PHP - Manual: 递归模式

2026-07-25

递归模式

考虑匹配圆括号内字符串的问题，允许无限嵌套括号。如果不使用递归，最好的方式是使用一个模式匹配固定深度的嵌套。它不能处理任意深度的嵌套。 perl 5.6 提供了一个实验性的功能允许正则表达式递归。特殊项 (?R) 提供了递归的这种特殊用法。这个PCRE模式解决了圆括号问题(假设 PCRE_EXTENDED 选项被设置了，因此空白字符被忽略)： \( ( (?>[^()]+) | (?R) )* \)

首先，它匹配一个左括号。然后它匹配任意数量的非括号字符序列或一个模式自身的递归匹配(比如，一个正确的括号子串)，最终，匹配一个右括号。

这个例子模式包含无限重复的嵌套，因此使用了一次性子组匹配非括号字符，这在模式应用到模式不匹配的字符串时非常重要。比如，当它应用到 (aaaaaaaaaaaaaaaaaaaaaaaaaaaaaaaaaaaaaaaaaaaaaaaaaaaaa() 时就会很快的产生”不匹配”结果。然而，如果不使用一次性子组，这个匹配将会运行很长时间，因为有很多途径让 + 和 * 重复限定分隔目标字符串，并且在报告失败之前需要测试所有路径。

所有捕获子组最终被设置的捕获值都是从递归最外层子模式捕获的值。如果上面的模式匹配 (ab(cd)ef) ，捕获子组最终被设置的值为 ”ef”，即顶级得到的最后一个值。如果增加了额外的括号 \( ( ( (?>[^()]+) | (?R) )* ) \) 捕获到的字符串就是顶层括号的匹配内容 ”ab(cd)ef”。如果在模式中有超过 15 个捕获括号， PCRE 在递归期间就会使用 pcre_malloc 分配额外的内存来存储数据，随后通过 pcre_free 释放他们。如果没有内存可被分配，它就仅保存前 15 个捕获括号，在递归内部无法给出内存不够用的错误。

(?1)、(?2) 等可以用于递归子组。这同样可以用于命名子组： (?P>name) 或 (?P&name)。

如果递归子组语法在它提到的子组括号外部使用(无论是子组数字序号还是子组名称)，这个操作就相当于程序设计语言中的子程序。前面一些有一个例子指出模式 (sens|respons)e and \1ibility 匹配 ”sense and responsibility” 和 ”response and responsibility”，但是不匹配 ”sense and responsibility”。如果用模式 (sens|respons)e and (?1)ibility 替代，它会像匹配那两个字符串一样匹配 ”sense and responsibility”。这种引用方式意义是紧接着匹配引用的子模式。(译注: 后向引用只匹配引用的子组之前匹配的结果, 这里的递归语法引用是拿引用的子模式重新匹配。)

目标字符串的最大长度是 int 型变量可以存储的最大正整数。然而， PCRE 使用递归处理子组和无限重复。这就是说对于某些模式可用的栈空间可能会受目标字符串限制。

发现了问题？

了解如何改进此页面 • 提交拉取请求 • 报告一个错误

＋添加备注

用户贡献的备注 8 notes

down

horvath at webarticum dot hu ¶

11 years ago

With the (?R) item you can link only to the full pattern, because it quasi equals to (?0). You can not use anchors, asserts etc., and you can only check that string CONTAINS a valid hierarchy or not.
****************
从上面的递归模式页面中逐字摘录一段文字：以含有“首先，它匹配一个左括号。然后”的语句开头，到“(?P>name) 或 (?P&name)。”为止。

数据部分 =>
****************
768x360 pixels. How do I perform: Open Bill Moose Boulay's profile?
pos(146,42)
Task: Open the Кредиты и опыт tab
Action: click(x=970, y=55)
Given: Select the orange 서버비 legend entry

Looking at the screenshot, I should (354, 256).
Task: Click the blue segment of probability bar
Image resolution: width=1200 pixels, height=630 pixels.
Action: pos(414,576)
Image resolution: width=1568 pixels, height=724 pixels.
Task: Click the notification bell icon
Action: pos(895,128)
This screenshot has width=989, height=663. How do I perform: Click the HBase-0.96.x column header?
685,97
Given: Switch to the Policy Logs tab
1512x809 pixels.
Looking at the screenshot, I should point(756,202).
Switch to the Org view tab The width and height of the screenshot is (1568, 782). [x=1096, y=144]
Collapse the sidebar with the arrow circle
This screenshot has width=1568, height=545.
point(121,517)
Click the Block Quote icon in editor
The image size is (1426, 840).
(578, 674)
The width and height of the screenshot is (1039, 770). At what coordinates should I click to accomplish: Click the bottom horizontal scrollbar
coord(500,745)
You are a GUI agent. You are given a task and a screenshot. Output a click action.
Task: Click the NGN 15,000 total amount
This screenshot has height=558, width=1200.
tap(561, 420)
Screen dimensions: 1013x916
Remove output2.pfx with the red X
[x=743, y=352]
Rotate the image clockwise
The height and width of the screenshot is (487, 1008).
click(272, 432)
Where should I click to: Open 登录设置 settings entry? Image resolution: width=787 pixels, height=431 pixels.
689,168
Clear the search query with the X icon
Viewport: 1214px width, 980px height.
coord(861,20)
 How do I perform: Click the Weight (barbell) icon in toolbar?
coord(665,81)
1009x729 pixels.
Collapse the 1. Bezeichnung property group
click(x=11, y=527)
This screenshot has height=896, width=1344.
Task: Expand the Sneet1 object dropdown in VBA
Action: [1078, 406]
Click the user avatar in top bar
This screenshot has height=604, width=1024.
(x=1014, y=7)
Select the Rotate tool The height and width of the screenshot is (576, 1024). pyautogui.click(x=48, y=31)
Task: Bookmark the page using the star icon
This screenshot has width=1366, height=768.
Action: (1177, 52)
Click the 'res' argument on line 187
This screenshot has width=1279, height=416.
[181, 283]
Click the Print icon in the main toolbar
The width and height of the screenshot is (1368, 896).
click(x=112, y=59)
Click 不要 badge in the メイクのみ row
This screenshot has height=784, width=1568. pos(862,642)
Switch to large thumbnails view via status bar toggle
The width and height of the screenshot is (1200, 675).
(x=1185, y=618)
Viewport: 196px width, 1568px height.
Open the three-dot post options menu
****************
本题解答 =>
首先，它匹配一个左括号。然后它匹配任意数量的非括号字符序列或一个模式自身的递归匹配(比如，一个正确的括号子串)，最终，匹配一个右括号。

这个例子模式包含无限重复的嵌套，因此使用了一次性子组匹配非括号字符，这在模式应用到模式不匹配的字符串时非常重要。比如，当它应用到 (aaaaaaaaaaaaaaaaaaaaaaaaaaaaaaaaaaaaaaaaaaaaaaaaaaaaa() 时就会很快的产生”不匹配”结果。然而，如果不使用一次性子组，这个匹配将会运行很长时间，因为有很多途径让 + 和 * 重复限定分隔目标字符串，并且在报告失败之前需要测试所有路径。

所有捕获子组最终被设置的捕获值都是从递归最外层子模式捕获的值。如果上面的模式匹配 (ab(cd)ef) ，捕获子组最终被设置的值为 ”ef”，即顶级得到的最后一个值。如果增加了额外的括号 \( ( ( (?>[^()]+) | (?R) )* ) \) 捕获到的字符串就是顶层括号的匹配内容 ”ab(cd)ef”。如果在模式中有超过 15 个捕获括号， PCRE 在递归期间就会使用 pcre_malloc 分配额外的内存来存储数据，随后通过 pcre_free 释放他们。如果没有内存可被分配，它就仅保存前 15 个捕获括号，在递归内部无法给出内存不够用的错误。

(?1)、(?2) 等可以用于递归子组。这同样可以用于命名子组： (?P>name) 或 (?P&name)。